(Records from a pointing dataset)
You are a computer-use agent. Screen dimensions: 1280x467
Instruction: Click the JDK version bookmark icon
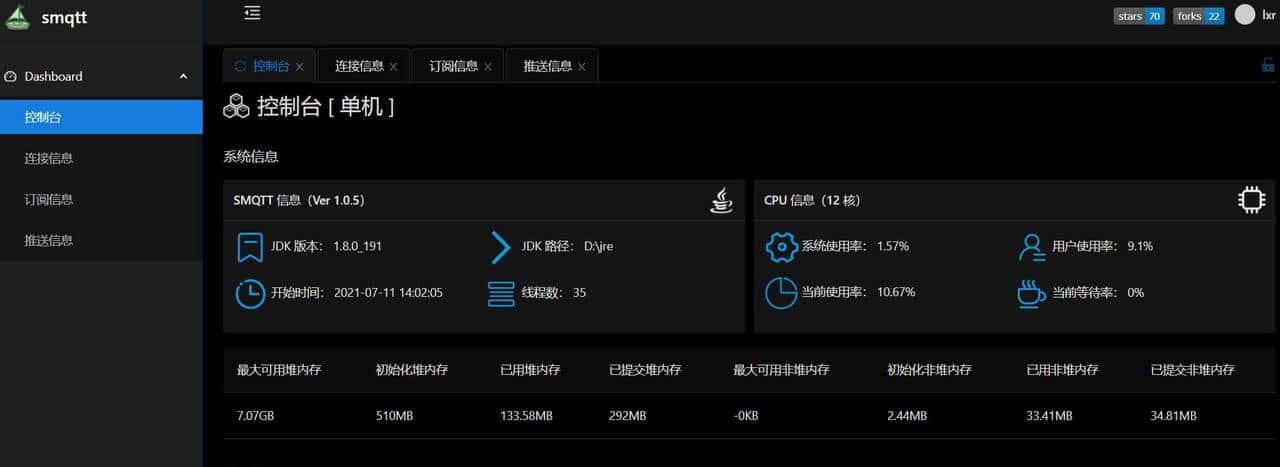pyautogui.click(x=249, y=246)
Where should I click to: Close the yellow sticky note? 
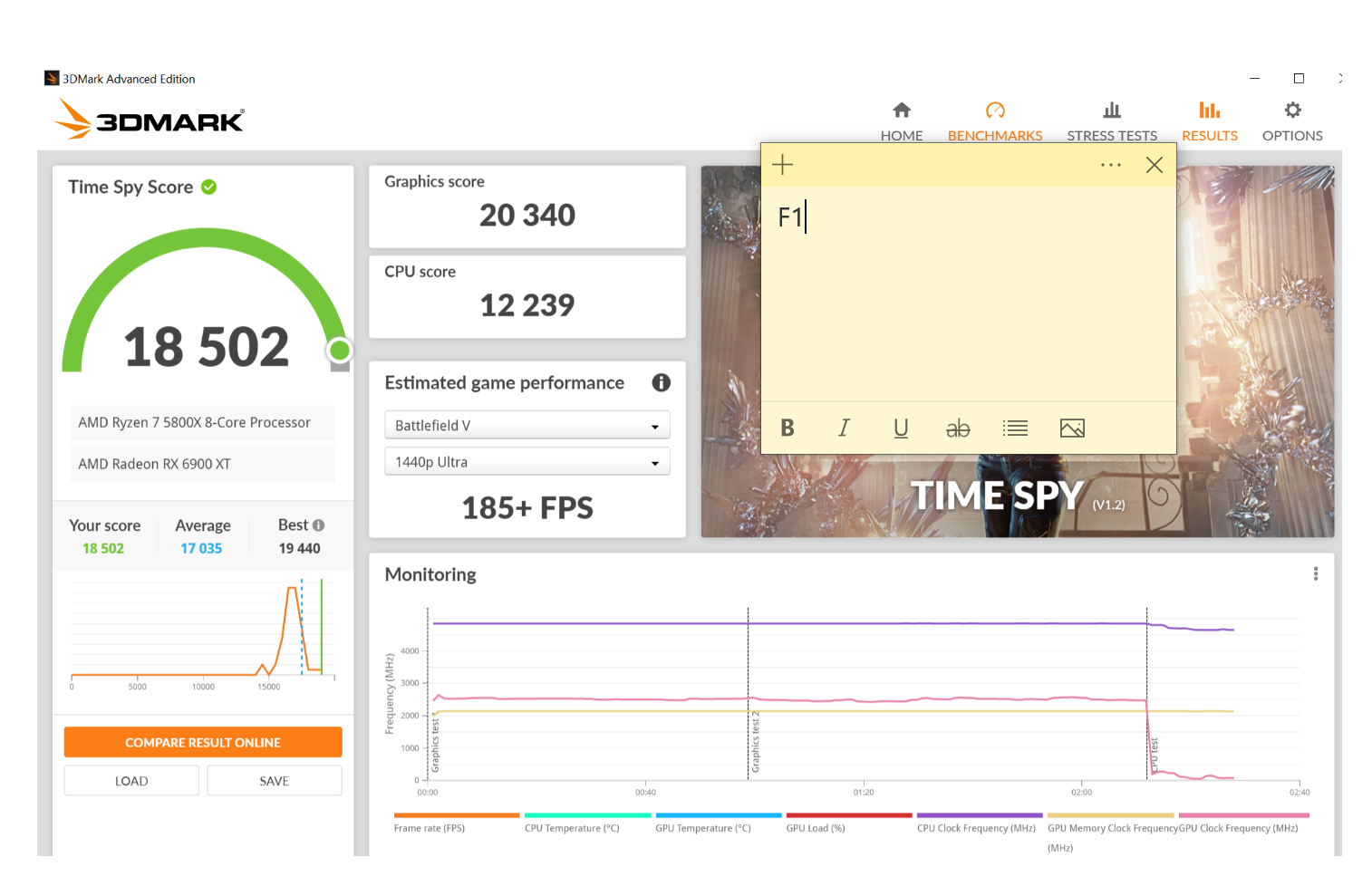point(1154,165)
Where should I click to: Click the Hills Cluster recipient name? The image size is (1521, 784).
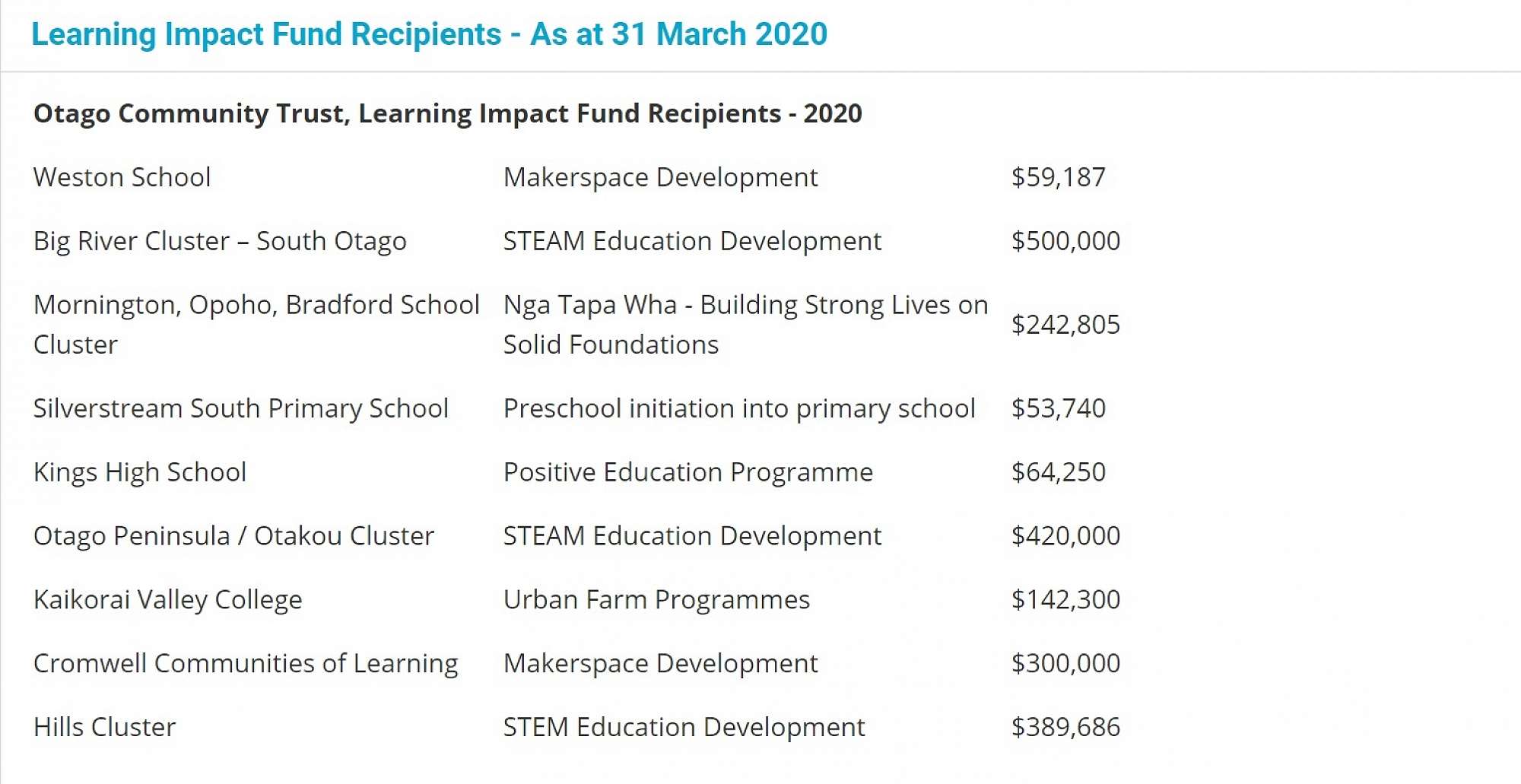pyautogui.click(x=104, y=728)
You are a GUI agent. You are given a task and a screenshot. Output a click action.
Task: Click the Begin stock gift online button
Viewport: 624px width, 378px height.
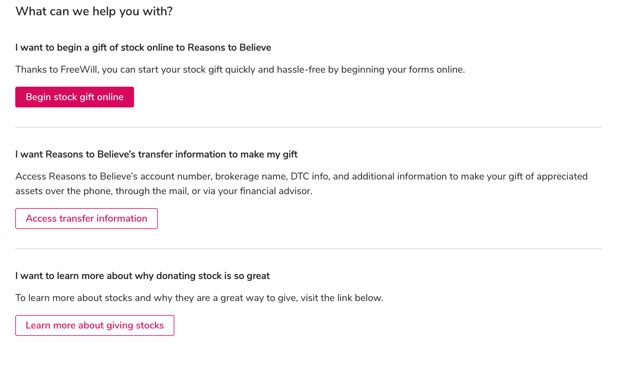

__Required work__: Rewrite all of the items above, changing "Where should I click to" to "Where do I click to" and leaving everything else as it is. Omit the pictures from your answer.

__Exercise result__:
You are a computer-use agent. Screen dimensions: 1280x467
Instruction: Click the JDK version bookmark icon
pyautogui.click(x=249, y=246)
Where do I click to: Close the yellow sticky note? 
point(1154,165)
Where do I click to: Click the Hills Cluster recipient name? The image size is (1521, 784).
pyautogui.click(x=104, y=728)
You are a GUI agent. You are given a task and a screenshot. Output a click action.
Task: Click the Begin stock gift online button
Viewport: 624px width, 378px height.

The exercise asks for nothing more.